## Activity
Until you reach the line containing "turmeric (29, 548)", reproduce each line of the listing exactly, please, and include that line as well.

· · · · · · ·

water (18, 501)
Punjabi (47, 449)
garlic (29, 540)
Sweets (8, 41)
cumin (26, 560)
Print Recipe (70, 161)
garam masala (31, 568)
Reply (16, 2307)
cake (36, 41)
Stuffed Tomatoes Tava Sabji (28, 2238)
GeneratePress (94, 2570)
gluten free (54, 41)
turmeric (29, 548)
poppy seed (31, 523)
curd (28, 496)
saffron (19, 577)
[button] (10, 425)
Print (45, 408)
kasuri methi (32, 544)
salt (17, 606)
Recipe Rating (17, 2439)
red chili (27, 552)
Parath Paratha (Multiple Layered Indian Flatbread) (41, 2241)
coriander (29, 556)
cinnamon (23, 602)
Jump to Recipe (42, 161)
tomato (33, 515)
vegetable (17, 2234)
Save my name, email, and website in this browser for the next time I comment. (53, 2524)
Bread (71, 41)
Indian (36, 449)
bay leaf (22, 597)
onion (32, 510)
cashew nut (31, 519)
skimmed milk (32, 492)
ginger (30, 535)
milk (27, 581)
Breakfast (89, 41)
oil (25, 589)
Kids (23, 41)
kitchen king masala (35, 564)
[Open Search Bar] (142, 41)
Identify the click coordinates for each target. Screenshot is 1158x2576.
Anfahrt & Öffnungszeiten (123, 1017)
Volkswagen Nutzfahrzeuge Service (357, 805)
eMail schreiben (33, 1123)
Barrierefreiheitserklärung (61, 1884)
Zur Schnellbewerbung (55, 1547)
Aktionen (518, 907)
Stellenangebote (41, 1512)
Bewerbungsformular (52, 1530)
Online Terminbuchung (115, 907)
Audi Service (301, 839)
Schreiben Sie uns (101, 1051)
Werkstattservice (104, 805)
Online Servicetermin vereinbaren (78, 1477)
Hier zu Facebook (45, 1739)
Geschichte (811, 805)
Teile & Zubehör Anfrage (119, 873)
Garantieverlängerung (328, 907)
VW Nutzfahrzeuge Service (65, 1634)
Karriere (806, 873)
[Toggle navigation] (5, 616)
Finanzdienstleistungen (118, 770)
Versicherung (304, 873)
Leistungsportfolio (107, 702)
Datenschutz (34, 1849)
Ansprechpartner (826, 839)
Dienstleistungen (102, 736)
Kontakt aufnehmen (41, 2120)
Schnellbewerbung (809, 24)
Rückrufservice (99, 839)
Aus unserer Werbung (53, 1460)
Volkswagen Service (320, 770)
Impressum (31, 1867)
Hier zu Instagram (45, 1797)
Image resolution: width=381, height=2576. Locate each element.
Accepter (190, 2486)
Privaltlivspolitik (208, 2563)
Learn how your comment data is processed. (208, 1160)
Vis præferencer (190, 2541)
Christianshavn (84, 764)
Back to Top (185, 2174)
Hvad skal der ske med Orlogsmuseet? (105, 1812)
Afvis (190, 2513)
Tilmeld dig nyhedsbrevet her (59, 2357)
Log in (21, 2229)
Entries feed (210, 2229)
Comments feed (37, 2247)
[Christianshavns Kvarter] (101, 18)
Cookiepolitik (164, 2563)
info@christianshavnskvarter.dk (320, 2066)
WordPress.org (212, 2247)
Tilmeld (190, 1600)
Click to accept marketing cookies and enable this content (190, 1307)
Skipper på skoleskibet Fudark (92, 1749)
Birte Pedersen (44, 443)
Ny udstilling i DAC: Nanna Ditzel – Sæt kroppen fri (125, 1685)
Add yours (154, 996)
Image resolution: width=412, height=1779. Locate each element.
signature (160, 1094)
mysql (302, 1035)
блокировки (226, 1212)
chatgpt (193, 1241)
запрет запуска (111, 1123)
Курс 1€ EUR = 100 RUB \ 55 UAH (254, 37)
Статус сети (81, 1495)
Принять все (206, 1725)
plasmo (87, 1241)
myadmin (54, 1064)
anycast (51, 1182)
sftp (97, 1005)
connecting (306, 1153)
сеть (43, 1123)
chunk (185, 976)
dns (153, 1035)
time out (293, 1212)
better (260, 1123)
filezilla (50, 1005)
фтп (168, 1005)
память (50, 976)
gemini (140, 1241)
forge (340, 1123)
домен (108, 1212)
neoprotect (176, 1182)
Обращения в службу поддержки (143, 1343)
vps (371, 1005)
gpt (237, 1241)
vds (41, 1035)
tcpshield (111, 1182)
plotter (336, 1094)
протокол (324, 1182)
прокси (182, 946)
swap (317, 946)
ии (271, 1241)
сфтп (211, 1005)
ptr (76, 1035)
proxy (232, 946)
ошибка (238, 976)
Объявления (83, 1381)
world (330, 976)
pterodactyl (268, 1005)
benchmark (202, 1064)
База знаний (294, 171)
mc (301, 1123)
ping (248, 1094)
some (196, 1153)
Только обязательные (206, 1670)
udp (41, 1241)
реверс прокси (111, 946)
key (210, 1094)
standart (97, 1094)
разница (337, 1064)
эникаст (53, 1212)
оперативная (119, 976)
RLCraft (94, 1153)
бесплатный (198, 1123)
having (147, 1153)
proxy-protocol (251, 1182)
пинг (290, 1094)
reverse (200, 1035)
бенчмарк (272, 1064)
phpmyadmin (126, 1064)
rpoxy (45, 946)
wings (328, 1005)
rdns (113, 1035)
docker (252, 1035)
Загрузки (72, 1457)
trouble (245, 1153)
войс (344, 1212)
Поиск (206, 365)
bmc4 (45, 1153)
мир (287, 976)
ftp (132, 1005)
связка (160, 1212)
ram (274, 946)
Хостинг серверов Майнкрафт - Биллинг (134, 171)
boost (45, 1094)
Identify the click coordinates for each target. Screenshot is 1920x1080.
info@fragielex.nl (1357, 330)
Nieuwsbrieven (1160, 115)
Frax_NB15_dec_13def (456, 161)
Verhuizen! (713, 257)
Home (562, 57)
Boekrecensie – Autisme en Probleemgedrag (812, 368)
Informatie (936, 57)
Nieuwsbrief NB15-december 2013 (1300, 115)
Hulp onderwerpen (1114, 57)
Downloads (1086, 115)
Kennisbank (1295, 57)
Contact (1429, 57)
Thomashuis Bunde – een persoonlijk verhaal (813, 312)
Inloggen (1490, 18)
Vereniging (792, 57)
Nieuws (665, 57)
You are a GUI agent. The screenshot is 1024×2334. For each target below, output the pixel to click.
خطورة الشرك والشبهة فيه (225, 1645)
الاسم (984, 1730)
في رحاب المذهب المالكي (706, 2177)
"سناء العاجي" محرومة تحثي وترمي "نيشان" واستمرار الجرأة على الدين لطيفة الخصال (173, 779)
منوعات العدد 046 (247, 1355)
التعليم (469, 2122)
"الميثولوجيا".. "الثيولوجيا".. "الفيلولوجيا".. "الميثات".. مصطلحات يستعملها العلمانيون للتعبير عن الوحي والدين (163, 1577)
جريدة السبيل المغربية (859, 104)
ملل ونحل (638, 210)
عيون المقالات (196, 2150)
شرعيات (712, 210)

· · · · · · ·

## Exercise output
water (18, 501)
Punjabi (47, 449)
garlic (29, 540)
Sweets (8, 41)
cumin (26, 560)
Print Recipe (70, 161)
garam masala (31, 568)
Reply (16, 2307)
cake (36, 41)
Stuffed Tomatoes Tava Sabji (28, 2238)
GeneratePress (94, 2570)
gluten free (54, 41)
turmeric (29, 548)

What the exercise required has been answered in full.